HW1 Updated Sep9 2014

CSci 5523
Homework 1
Due: Sep 17, 2014
Note: Only a subset of questions will be graded. However, you are required to submit solutions to
all eight questions (1 - 8). Practice question solutions should not be turned in for grading. You are
encouraged to try them out on your own.
For questions specific to this homework please contact Xi Chen and Guruprasad Nayak.
Q1.
Classify the following attributes as binary, discrete, or continuous. Also classify them as qualitative
(nominal or ordinal) or quantitative (interval or ratio). Some cases may have more than one
interpretation, so briefly indicate your reasoning if you think there may be some ambiguity.
Example: Age in years.

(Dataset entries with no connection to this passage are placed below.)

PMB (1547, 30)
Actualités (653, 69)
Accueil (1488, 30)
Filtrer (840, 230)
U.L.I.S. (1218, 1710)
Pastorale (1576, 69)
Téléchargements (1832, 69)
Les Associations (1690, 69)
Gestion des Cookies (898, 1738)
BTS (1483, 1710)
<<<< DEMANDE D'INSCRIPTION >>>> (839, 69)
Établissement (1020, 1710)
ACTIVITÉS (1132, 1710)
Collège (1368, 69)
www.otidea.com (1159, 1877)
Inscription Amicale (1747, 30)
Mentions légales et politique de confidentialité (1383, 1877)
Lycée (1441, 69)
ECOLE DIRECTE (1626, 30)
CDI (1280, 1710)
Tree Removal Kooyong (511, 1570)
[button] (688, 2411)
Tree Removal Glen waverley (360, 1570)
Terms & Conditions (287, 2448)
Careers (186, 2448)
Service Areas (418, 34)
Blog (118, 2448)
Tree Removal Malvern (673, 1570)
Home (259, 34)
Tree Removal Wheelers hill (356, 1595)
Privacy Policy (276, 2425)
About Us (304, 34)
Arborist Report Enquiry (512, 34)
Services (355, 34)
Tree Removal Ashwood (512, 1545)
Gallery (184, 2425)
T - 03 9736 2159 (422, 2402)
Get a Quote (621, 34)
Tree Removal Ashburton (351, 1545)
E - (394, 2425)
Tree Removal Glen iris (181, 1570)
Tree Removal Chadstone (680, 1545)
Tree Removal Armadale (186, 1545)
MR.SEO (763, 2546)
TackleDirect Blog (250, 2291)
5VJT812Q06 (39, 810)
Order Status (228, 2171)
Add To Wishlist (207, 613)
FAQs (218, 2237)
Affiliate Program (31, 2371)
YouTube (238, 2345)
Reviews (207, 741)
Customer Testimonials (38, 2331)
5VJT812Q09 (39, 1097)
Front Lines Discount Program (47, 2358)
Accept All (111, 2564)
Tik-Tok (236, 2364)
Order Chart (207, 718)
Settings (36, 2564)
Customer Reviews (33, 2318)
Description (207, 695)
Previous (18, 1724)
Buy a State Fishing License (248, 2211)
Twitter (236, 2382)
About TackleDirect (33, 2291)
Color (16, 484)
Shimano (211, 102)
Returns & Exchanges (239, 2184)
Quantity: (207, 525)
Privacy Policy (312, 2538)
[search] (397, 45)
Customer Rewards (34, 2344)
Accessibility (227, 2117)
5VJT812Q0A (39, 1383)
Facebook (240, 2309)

Answer: Discrete, quantitative, ratio
1. Intensity of a pixel in an 8-bit Grayscale image (http://en.wikipedia.org/wiki/Grayscale)
2. Frequency of light incident on Earths surface (http://en.wikipedia.org/wiki/Frequency#Light)
3. Brightness as measured by peoples judgments
4. HTML color codes (for example, Yellow is encoded as FFFF00. http://html-colorcodes.info/color-names/)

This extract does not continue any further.